__About this task__
Go through the listing below, and from the line containing "Task: Click the Сохранить button" through its last line, transcribe every line exactly, skipping pictures.

__Records provided__
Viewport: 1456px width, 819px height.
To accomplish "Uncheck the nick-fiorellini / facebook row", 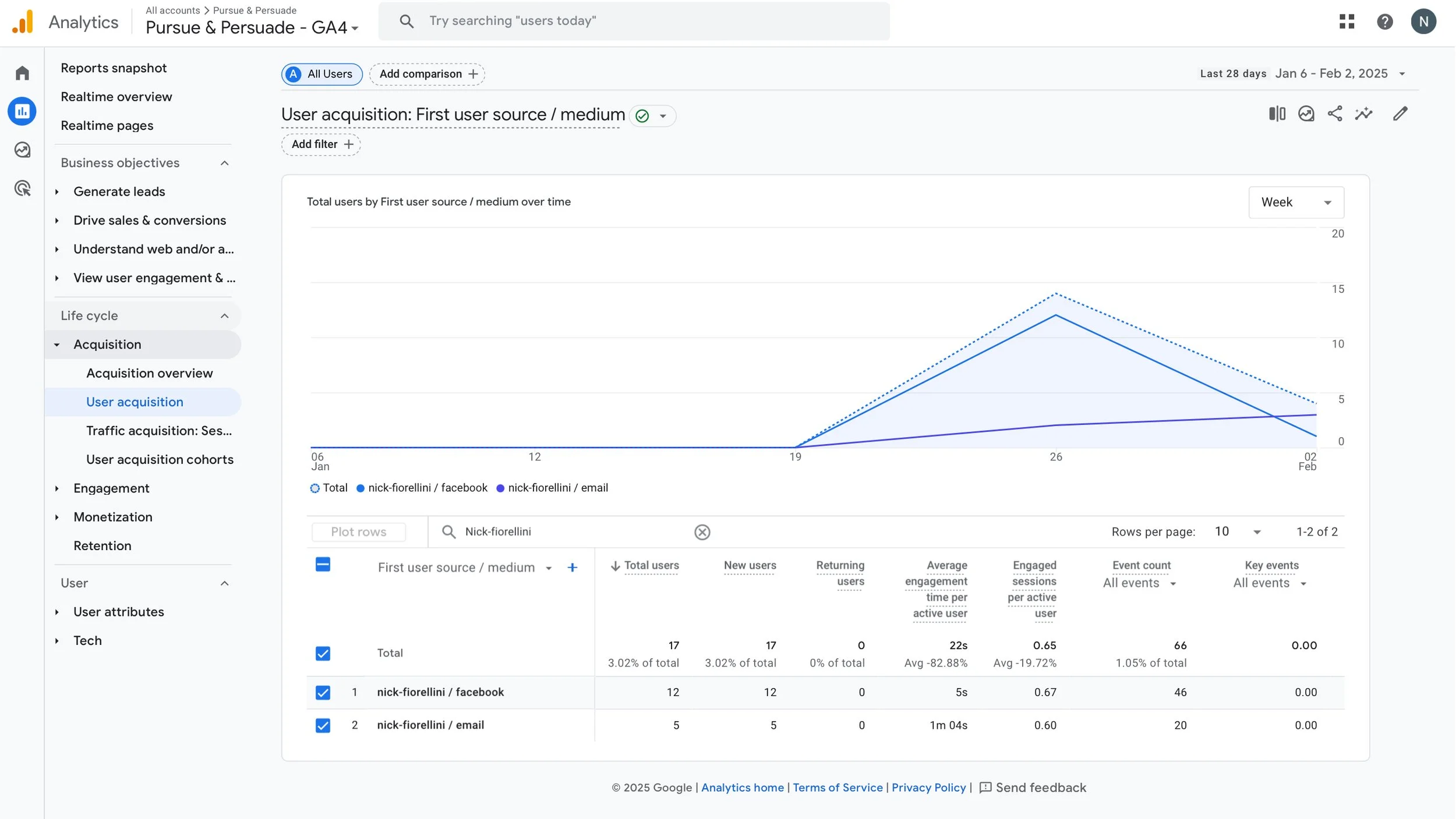I will coord(323,692).
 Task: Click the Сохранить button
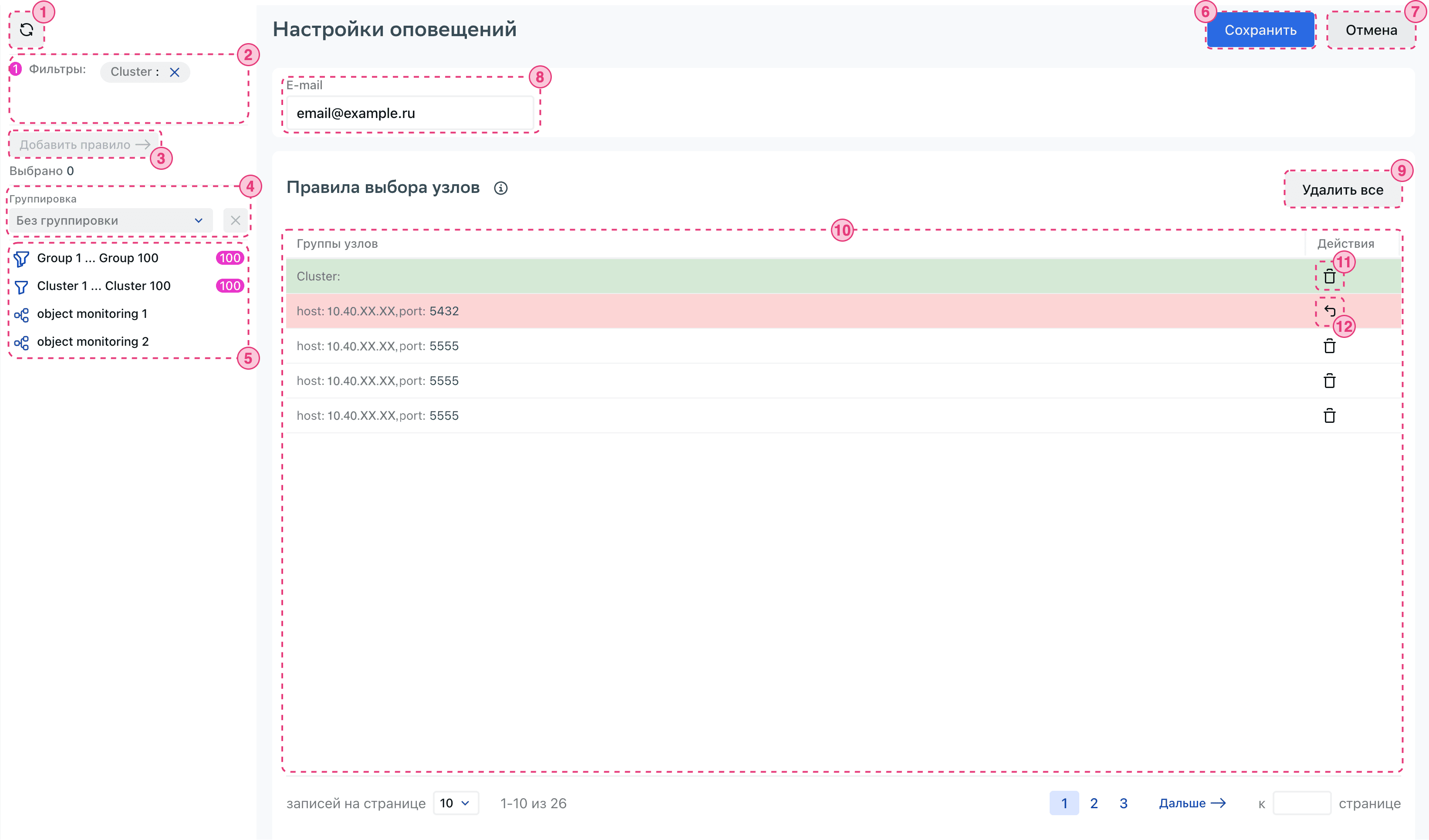(x=1260, y=30)
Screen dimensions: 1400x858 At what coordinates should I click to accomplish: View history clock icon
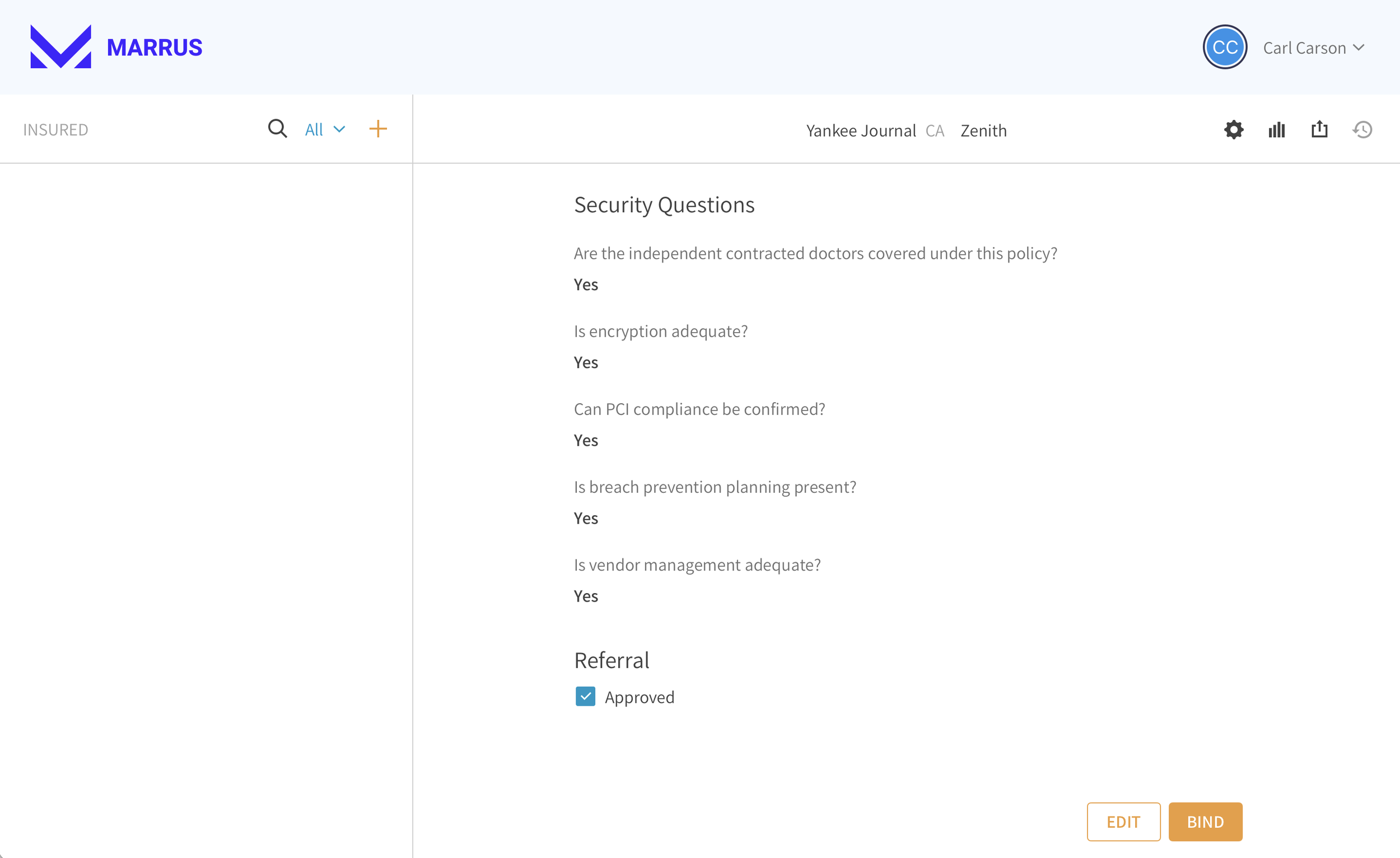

__Solution__
 Task: Click the Сохранить button
(x=1260, y=30)
Screen dimensions: 1400x858 At what coordinates should I click to accomplish: View history clock icon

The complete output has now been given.